Reese v. Davitte, 15412

Decision Date20 February 1953
Docket NumberNo. 15412,15412
Citation255 S.W.2d 1015
PartiesREESE v. DAVITTE et al.
CourtTexas Court of Appeals

W. C. Austin, Fort Worth, for appellant.

Richard Owens, Fort Worth, for appellees.

RENFRO, Justice.

Suit was brought in a district court of Tarrant County by Addie Reese, a widow to cancel a contract of sale dated June 12, 1951, and a warranty deed dated June 28, 1951, alleging that because of a mental derangement she did not remember signing said instruments.

Defendants were Young Davitte and wife, Katherine Davitte, grantees in said instruments; Elizabeth Knight, 'who claimed some sort of title or interest in said property'; Farm and Home Savings and Loan Association, who claimed a lien against the property; and the three daughters of plaintiff, Annie Belle Reese Parish, Helen Reese Harrell, and Ruth Reese McIlvane, the husbands of the daughters also being named as defendants.

The plaintiff alleged that she owned an undivided one-half interest in certain property in Tarrant County, Texas, and that while she was mentally deranged her daughters conspired with the Davittes to sell said property, including the daughters' one-half interest, to the Davittes for the sum of $12,600, that the Davittes at the time of the execution of the contract of sale and the deed knew of plaintiff's condition, and that the defendant Elizabeth Knight, who claimed some sort of interest in the property, also was aware of her condition. She alleged that only $1,000 of the purchase price was paid to her.

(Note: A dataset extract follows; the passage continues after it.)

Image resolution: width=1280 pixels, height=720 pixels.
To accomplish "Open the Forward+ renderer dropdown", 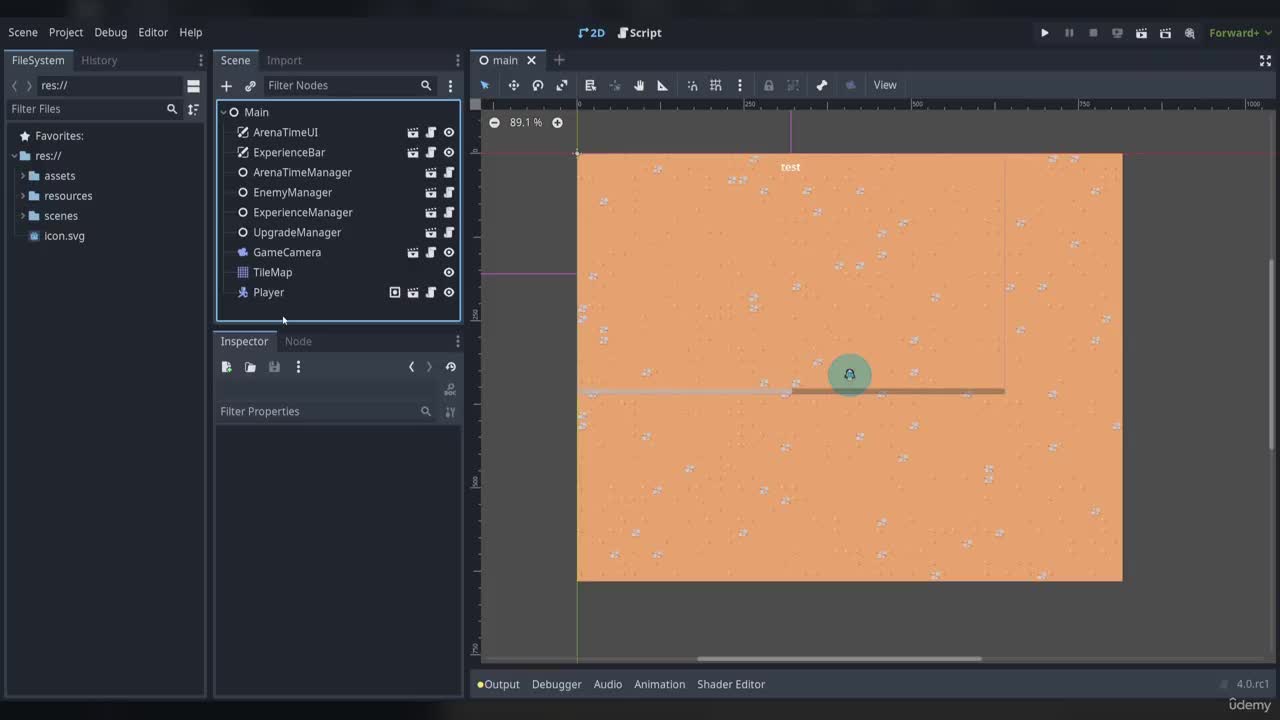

The Davittes and Elizabeth Knight filed a sworn motion for summary judgment, in which they swore that the Davittes in good faith purchased the property for $12,600 and that, after payment of delinquent taxes for a period of years and deduction of necessary sale expenses, the plaintiff's half of the purchase price amounted to $5,011.11, which was paid to her and which she still retains and has never tendered to the defendants. They denied that the plaintiff was mentally deranged and swore that if she ever was mentally deranged she had fully recovered prior to the filing of the instant law suit and ratified said contract and deed by spending for her own use $1,000 of the money received from the sale, knowing that it was a part of the proceeds of the sale.

Due notice was given of the hearing on the motion for summary judgment. The only pleading filed in response to said motion was an unsworn instrument styled 'Plaintiff's Objections to Defendants' Motion for Summary Judgment.' The 'objections' reiterated some of the allegations made in the original petition and quoted what purported to be testimony from a deposition.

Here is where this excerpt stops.